「ライフ・オブ・パイ」


ライフ・オブ・パイ/トラと漂流した227日』を観た。
普段映画は一人で観に行くのだが、めずらしくこの映画にはうちの相方も興味を示したので、しかもIMAXで観たことないというので、どうせならとIMAX 3Dのエグゼクティブシートで鑑賞した。
もともと観たいとは思っていたけど、ちょうど今度の「シネマハスラー」の賽の目映画にも決まったことだし。
冒頭の動物園のシーン、いろんな動物たちが大画面で、3Dで観れて、ああもうこういう動物を観れるアトラクションとしてだけでもオッケーという感じ。リアルだし、非リアルでもあるし、不思議な映像。
その後展開されたストーリーも、その「絵づら」ありきだけど、ダイナミックな展開もあって、全く退屈することがなかった。
現在の大人になったパイ氏が語る回想〜という流れは、先に今の姿映したら、物語の「この先どうなる感」が削がれてしまうのでは?と心配になったが、これは逆で、どこまでが本当に起こったことかわからないような壮大な話を聞かされている、聞き手のカナダ人作家の脳内で、さらにイマジネーションが膨らんでいるのを、観客も同様に体験しているというかたちになっているからこそ、「ちょっとやり過ぎじゃないか?」と思わず笑ってしまうほどの、スケールのでかい自然現象の映像を心から楽しむことができたのだと思う。
とにかく映像に圧倒されたという点で、これこそIMAX 3Dで観るべき映画だと思えて、十分に満喫した。
最後の方で、すべてを語り終えたパイ氏が、実はこの話を信用してくれない人に向けて語ったもうひとつの話というのも話し、聞き手である作家にどちらの物語の方がよいか選ばせるというシーンがあり、人が物語を共有することについて、作り手からのメッセージを感じた。

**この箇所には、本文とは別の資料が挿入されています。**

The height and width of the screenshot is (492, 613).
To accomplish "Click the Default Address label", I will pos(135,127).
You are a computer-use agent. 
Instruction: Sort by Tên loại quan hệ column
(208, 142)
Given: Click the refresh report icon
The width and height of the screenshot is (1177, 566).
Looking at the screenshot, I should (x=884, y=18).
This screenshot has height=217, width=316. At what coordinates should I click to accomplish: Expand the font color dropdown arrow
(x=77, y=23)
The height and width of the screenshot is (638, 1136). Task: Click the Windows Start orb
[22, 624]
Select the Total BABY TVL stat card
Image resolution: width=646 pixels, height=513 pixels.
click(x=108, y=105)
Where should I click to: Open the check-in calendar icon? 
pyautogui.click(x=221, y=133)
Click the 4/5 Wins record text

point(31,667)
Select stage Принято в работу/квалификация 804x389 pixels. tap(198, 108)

個人的にはこの聞き役のカナダ人作家、のちにこの「パイの物語」の小説の原作者となるであろう人の、顔がとても好感の持てるいい顔だったところが、大きなポイントだった。こんな突拍子もない冒険譚を聞かされて、疑うとか冷やかすとかでなく、素直に戸惑っている表情、本当に続きが聞きたくて仕方が無いという表情が時折映ることで、自分も一緒になってこの物語に入って行くことができた。
こういう顔の日本人俳優がいたら、村上春樹の「回転木馬のデッドヒート」の映画化も可能なのでは?と、ちょっと思った。